Trois questions à Djaïli Amadou Amal, écrivaine camerounaise, auteure du roman « Les Impatientes », prix Goncourt des Lycéens 2020, en conférence au Club 44 à la Chaux-de-Fonds le 8 juin 2021.

Comment caractériseriez-vous la littérature du Sahel?

Le Sahel est une vaste région qui intègre surtout une majeure partie de l’Afrique de l’Ouest. Le Nord-Cameroun, le Tchad et une partie de la Centrafrique en font également partie. La littérature écrite dérive de l’oralité des peuples, dont les griots sont passés maîtres. Les auteurs sont plus des conteurs, et cette littérature s’inspire surtout de nos traditions séculaires, de la nature et autres composantes ethnographiques.

La littérature doit-elle jouer un rôle social ?

Oui. La littérature doit rester un levier de progrès et de développement des populations, elle doit aller au-delà de l’esthétique et servir des causes. Cela est à mon sens d’autant plus impérieux dans un monde aussi trouble que le nôtre. Une littérature engagée me semble essentielle. Je dénonce et combats les tares et dérives rétrogrades de certaines traditions qui aliènent la femme.

Vous sentez-vous « la voix des sans-voix », comme on a pu vous appeler?

Je suis issue du Sahel camerounais, où les femmes n’ont généralement pas voix au chapitre. J’ai publié mon premier roman en 2010. Dire que je suis la première écrivaine de cette vaste région pesant 45% de la population d’un pays de près de 30 millions d’âmes, cela en dit suffisamment long, d’autant plus que mon cheval de bataille reste les discriminations criardes dont la femme est l’objet.

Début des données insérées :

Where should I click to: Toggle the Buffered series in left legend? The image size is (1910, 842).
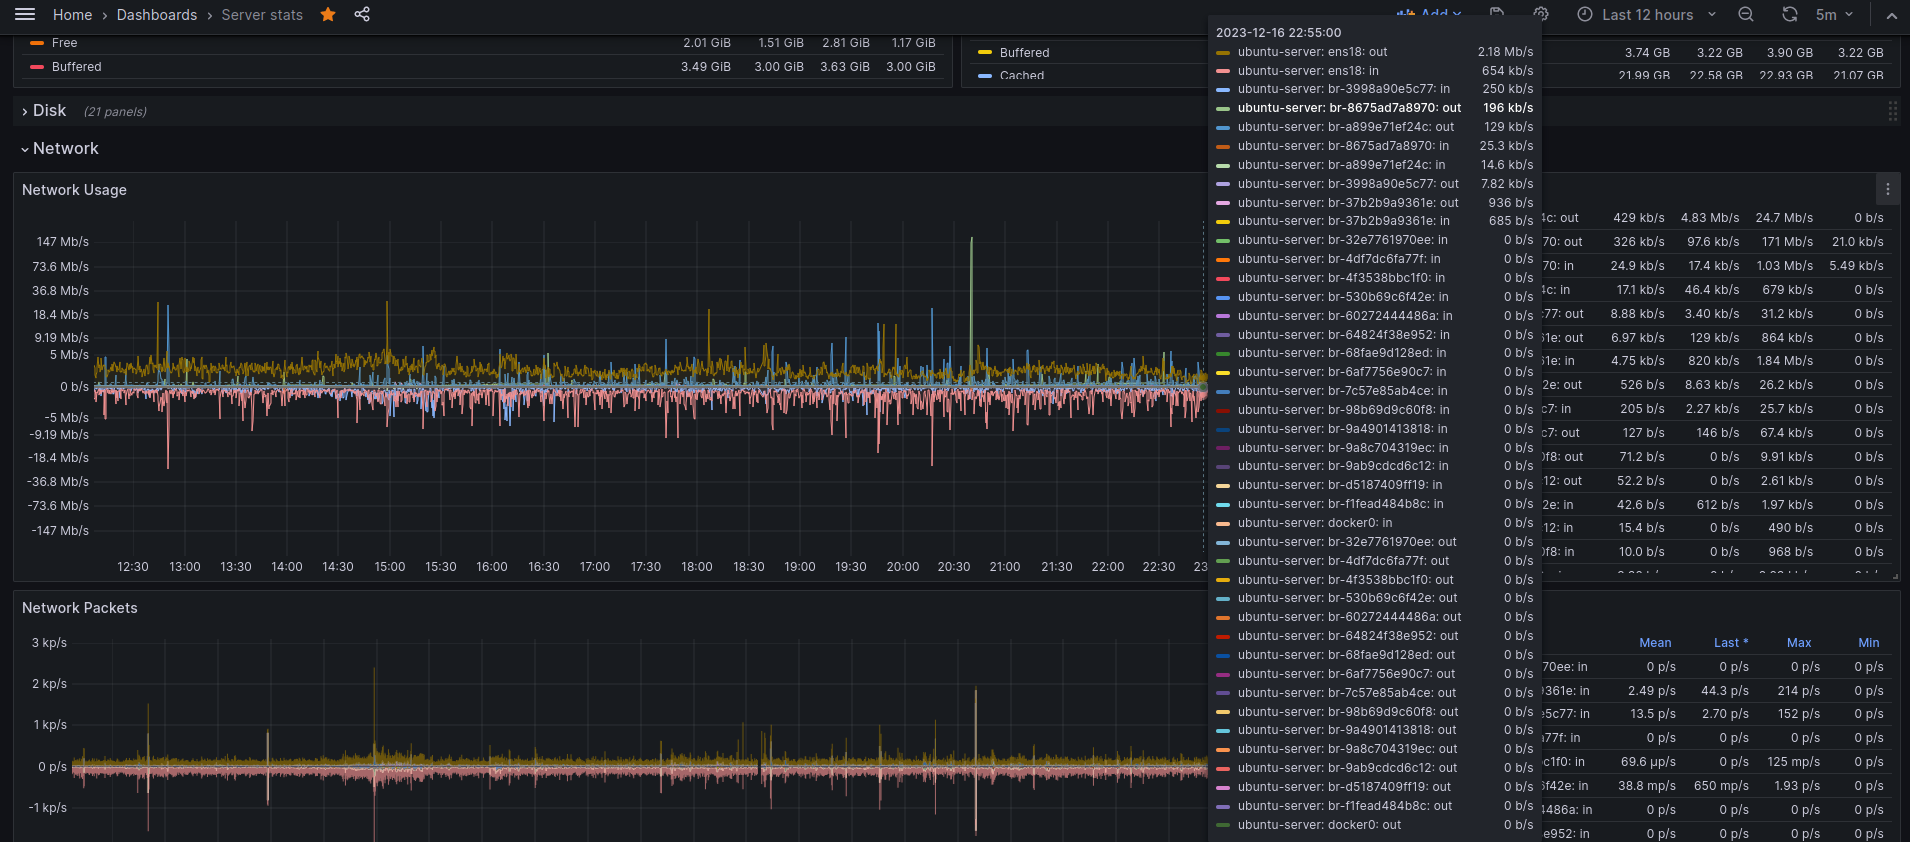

Propos recueillis par Loris Petris, professeur et directeur de l’Institut de langue et civilisation françaises de l’Université de Neuchâtel.

Djaïli Amadou Amal, 45 ans, est peule, musulmane et originaire de Maroua, dans la région camerounaise de l’Extrême-Nord, mariée contre son gré à l’âge de 17 ans.  Son livre « Les Impatientes » (2020) traite du mariage forcé, du viol conjugal et de la polygamie à travers le destin de trois femmes.